Para mi sorpresa se habían reunido escaladores de generaciones anteriores y posteriores a la mía. Tan feliz circunstancia me dio la pauta para alejarme de los relatos de montaña, con frecuencia llenos de egomanía. ¿Habían subido los escaladores, algunos procedentes de lejanas tierras, hasta aquel refugio en lo alto de la Sierra de Pachuca sólo para oír hablar de escalada a otro escalador?

Ocupé no más de quince minutos hablando de algunas escaladas.
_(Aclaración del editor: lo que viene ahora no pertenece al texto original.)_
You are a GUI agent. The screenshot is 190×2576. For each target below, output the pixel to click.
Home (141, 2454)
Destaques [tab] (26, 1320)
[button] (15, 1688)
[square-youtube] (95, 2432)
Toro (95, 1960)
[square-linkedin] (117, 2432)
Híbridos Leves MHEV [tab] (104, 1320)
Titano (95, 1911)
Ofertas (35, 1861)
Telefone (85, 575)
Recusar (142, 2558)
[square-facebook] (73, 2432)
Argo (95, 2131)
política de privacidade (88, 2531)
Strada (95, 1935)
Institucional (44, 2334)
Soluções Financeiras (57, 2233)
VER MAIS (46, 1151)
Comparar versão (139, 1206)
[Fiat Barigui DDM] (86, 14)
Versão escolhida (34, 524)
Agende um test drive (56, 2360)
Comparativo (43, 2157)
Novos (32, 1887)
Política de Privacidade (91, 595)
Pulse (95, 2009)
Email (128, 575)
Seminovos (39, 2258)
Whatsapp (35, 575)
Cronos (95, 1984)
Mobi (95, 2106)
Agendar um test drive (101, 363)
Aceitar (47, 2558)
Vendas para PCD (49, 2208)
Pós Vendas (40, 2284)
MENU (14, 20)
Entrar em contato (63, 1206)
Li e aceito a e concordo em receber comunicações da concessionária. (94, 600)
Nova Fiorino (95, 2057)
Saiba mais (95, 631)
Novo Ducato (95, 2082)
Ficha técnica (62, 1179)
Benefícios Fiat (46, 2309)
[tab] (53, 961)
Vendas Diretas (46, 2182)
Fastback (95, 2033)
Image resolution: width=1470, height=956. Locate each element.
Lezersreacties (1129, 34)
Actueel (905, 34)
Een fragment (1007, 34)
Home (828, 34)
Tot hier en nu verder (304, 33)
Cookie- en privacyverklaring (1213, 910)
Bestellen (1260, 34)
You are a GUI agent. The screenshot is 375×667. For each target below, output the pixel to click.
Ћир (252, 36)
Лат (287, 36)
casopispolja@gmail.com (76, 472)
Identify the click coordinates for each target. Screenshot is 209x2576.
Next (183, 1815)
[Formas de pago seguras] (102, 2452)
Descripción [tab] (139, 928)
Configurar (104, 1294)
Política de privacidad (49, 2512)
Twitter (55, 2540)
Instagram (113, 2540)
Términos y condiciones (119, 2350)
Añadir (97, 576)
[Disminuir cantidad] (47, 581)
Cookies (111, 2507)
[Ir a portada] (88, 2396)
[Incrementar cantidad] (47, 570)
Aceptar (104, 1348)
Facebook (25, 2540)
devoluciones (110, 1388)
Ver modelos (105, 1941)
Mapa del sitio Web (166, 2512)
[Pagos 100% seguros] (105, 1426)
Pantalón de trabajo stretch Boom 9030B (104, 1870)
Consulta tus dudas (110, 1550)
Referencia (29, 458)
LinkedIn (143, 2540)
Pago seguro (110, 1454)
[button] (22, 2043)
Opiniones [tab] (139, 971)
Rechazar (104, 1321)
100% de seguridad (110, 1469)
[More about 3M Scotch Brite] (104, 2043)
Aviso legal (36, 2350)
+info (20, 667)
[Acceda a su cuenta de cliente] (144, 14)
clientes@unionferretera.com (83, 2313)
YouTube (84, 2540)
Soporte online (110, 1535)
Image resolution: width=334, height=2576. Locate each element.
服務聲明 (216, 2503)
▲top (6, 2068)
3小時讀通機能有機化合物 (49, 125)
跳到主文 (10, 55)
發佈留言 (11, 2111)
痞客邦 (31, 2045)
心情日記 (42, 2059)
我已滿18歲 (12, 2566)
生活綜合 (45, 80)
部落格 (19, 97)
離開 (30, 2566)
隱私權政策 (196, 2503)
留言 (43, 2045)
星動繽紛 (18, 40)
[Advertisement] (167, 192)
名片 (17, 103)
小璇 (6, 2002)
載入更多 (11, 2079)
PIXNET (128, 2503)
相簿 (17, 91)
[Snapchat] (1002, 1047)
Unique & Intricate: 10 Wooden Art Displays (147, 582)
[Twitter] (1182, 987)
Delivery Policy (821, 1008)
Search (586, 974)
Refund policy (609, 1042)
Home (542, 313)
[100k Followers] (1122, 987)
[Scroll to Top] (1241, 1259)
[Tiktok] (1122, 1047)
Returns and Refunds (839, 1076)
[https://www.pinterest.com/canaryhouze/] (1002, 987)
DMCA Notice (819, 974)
De inmediato pasé a hacer reflexiones, dirigidas a mí mismo, tales como: “¿Por qué los escaladores de más de cincuenta años de edad ya no van a las montañas?”,etc. Automáticamente, los ahí presentes, hicieron suya la conferencia y cinco horas después seguíamos intercambiando puntos de vista. Abandonar el monólogo y pasar a la discusión dialéctica siempre da resultados positivos para todos. Afuera la helada tormenta golpeaba los grandes ventanales del albergue pero en el interior debatíamos fraternal y apasionadamente.

Tuve la fortuna de encontrar a escaladores que varias décadas atrás habían sido mis maestros en la montaña, como el caso de Raúl Pérez, de Pachuca. Saludé a mi gran amigo Raúl Revilla. Encontré al veterano y gran montañista Eder Monroy. Durante cuarenta años escuché hablar de él como uno de los pioneros del montañismo hidalguense sin haber tenido la oportunidad de conocerlo. Tuve la fortuna de conocer también a Efrén Bonilla y a Alfredo Velázquez, a la sazón, éste último, presidente de la Federación Mexicana de Deportes de Montaña y Escalada, A. C. (FMDME). Ambos pertenecientes a generaciones de más acá, con proyectos para realizare en las lejanas montañas del extranjero como sólo los jóvenes lo pueden soñar y realizar. También conocí a Carlos Velázquez, hermano de Tomás Velázquez (fallecido unos 15 años atrás).

Después los perdí de vista a todos y no sé hasta donde han caminado con el propósito de escribir. Por mi parte ofrezco en esta página los trabajos que aun conservo. Mucho me hubiera gustado incluir aquí el libro Los mexicanos en la ruta de los polacos, que relata la expedición nuestra al filo noreste del Aconcagua en 1974. Se trata de la suma de tantas faltas, no técnicas, pero sí de conducta, que estoy seguro sería de mucha utilidad para los que en el futuro sean responsables de una expedición al extranjero. Pero mi último ejemplar lo presté a Mario Campos Borges y no me lo ha regresado.

Por fortuna al filo de la medianoche llegamos a dos conclusiones: (1) los montañistas dejan de ir a la montaña porque no hay retroalimentación mediante la práctica de leer y de escribir de alpinismo. De alpinismo de todo el mundo. (2) nos gusta escribir lo exitoso y callamos deliberadamente los errores. Con el tiempo todo mundo se aburre de leer relatos maquillados. Con el nefasto resultado que los libros no se venden y las editoriales deciden ya no publicar de alpinismo…

Al final me pareció que el resultado de la jornada había alcanzado el entusiasta compromiso de escribir, escribir y más escribir.